===== Excerpt provided =====

Some more companies are indirect backers of IP2I, as CCIA and ESIA are “association members” with various companies among their individual members, though the overlap between CCIA and IP2I is very significant.
The latest call definitely overpromises where it says a more restrictive granting of patent injunctions would “spur innovation and, in turn, help to address Europe’s lagging competitiveness.” The companies primarily affected by patent injunctions in Europe are actually non-European technology companies, such as the Big Tech players behind IP2I. Whether they come under pressure occasionally to pay patent royalties is unrelated to the question of European competitiveness.
The press release then relies on data from Darts-ip, according to which 99% of European patent cases in the 2018-2020 period “saw no proportionality assessment,” though the number was even higher (99.7%) in the prior three-year period (2015-2017). And it may very well be that the few cases in which proportionality played a role were to a disproportionate extent UK cases.
IP2I says it’s still too early to reach a conclusion on whether the German reform worked, but they can’t point to a single case in which proportionality was outcome-determinative to any extent. They focus on whether defendants raised such a defense:
“Since the reform there have been at least 17 court cases where proportionality was pleaded by the defendant during a 15-month period, compared to only two cases over the preceding six-year period.”

=====

• **What this task involves**
Reproduce word for word everything in the passage on patent injunctions from "Some more companies" down to "of European competitiveness.".

===== Provided records =====

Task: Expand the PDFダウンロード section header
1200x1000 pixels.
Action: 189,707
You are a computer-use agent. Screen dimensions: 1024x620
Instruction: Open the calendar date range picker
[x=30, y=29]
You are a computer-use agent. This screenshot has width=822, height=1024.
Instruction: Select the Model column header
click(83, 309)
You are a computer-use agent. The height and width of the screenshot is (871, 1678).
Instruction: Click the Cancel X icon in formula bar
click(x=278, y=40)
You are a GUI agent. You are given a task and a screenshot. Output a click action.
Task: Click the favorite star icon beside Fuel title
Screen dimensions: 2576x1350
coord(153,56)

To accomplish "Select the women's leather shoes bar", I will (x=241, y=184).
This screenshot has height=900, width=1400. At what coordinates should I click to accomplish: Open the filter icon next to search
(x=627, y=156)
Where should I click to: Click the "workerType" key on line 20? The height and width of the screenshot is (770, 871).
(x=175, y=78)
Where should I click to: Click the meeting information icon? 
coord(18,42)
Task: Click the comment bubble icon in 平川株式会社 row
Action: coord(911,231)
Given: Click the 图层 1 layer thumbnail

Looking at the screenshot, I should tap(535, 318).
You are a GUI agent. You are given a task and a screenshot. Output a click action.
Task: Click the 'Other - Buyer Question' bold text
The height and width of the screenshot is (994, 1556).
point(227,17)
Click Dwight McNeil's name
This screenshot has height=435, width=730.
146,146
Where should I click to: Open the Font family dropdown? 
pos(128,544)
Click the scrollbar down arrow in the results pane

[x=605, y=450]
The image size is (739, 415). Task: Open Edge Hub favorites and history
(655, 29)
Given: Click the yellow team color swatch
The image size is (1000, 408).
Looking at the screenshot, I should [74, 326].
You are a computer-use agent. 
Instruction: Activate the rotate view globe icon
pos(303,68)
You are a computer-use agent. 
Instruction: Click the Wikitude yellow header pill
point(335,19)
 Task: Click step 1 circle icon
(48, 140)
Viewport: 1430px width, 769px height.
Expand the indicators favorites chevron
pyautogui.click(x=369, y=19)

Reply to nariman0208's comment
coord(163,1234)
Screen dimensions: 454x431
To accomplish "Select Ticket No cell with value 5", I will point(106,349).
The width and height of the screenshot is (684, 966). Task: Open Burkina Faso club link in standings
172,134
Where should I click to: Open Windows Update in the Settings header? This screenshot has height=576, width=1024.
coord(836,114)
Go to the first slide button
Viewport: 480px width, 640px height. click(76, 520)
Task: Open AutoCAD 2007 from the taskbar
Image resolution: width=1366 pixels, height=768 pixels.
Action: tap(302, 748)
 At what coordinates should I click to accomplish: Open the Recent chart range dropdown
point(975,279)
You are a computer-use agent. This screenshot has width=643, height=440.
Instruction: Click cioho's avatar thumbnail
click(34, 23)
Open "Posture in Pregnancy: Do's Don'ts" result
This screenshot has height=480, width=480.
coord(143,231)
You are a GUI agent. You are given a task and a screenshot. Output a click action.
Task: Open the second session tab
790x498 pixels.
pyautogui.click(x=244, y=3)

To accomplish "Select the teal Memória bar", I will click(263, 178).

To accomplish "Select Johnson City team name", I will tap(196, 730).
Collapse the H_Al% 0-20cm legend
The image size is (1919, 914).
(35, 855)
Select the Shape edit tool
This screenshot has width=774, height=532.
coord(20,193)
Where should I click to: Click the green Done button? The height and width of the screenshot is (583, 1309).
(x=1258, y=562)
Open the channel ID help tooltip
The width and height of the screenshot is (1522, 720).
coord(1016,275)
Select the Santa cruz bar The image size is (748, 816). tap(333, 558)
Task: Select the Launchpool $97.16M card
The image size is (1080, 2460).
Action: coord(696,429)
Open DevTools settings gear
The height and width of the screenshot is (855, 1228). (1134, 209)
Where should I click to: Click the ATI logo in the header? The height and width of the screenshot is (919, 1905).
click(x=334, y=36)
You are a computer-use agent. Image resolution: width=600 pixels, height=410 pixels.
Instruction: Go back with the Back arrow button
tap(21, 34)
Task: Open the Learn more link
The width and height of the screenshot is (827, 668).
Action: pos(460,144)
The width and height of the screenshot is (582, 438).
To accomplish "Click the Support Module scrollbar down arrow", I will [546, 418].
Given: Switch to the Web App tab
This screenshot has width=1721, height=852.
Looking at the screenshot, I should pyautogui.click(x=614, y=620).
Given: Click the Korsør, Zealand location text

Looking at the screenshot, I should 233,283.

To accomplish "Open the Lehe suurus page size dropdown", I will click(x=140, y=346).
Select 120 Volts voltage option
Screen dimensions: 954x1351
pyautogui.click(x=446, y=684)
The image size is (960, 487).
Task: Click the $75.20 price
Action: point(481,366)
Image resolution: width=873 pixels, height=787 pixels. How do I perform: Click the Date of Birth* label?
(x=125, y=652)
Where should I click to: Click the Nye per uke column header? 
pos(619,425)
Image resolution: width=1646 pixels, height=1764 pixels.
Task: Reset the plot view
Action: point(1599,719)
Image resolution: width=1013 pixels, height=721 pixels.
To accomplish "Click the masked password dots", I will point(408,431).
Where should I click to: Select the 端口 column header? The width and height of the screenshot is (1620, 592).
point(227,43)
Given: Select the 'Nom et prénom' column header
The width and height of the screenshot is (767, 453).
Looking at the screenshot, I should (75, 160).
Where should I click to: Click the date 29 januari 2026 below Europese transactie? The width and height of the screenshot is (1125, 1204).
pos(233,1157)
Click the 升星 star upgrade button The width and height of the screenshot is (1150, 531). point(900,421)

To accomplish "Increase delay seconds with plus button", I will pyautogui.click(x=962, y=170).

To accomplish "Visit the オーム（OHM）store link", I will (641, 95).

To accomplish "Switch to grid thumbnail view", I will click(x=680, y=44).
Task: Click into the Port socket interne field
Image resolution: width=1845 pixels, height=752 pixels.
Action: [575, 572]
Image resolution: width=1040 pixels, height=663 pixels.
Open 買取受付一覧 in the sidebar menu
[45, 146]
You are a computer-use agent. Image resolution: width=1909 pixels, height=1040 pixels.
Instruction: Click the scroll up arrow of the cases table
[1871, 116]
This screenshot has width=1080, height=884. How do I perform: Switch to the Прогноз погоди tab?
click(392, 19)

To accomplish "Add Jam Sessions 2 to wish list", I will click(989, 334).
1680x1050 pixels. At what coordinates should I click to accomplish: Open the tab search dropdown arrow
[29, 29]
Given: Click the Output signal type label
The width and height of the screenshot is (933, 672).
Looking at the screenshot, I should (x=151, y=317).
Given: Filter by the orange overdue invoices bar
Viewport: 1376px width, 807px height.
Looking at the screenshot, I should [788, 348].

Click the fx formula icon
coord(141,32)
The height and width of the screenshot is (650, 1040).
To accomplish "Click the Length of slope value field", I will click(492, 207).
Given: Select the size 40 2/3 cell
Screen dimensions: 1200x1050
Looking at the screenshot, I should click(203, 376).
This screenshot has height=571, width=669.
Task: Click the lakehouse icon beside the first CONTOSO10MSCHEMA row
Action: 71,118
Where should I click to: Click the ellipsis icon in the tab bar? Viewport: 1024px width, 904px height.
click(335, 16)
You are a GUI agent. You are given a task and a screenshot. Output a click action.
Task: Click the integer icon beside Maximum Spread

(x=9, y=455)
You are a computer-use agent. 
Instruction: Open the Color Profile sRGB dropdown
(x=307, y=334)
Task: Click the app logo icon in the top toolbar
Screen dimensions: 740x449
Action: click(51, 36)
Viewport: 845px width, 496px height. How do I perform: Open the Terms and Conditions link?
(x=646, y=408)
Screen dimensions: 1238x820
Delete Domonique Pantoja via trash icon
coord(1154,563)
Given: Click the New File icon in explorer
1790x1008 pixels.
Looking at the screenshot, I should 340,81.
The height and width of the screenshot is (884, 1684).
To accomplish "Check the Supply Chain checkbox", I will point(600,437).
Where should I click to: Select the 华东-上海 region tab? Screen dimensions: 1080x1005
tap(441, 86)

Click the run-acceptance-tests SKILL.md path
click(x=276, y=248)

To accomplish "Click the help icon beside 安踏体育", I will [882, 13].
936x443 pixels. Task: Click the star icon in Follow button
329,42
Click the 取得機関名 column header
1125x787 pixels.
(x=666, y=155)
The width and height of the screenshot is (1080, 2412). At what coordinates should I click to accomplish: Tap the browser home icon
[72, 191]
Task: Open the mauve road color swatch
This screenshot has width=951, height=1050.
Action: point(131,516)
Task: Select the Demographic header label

=====

• **The completed task**
Some more companies are indirect backers of IP2I, as CCIA and ESIA are “association members” with various companies among their individual members, though the overlap between CCIA and IP2I is very significant.
The latest call definitely overpromises where it says a more restrictive granting of patent injunctions would “spur innovation and, in turn, help to address Europe’s lagging competitiveness.” The companies primarily affected by patent injunctions in Europe are actually non-European technology companies, such as the Big Tech players behind IP2I. Whether they come under pressure occasionally to pay patent royalties is unrelated to the question of European competitiveness.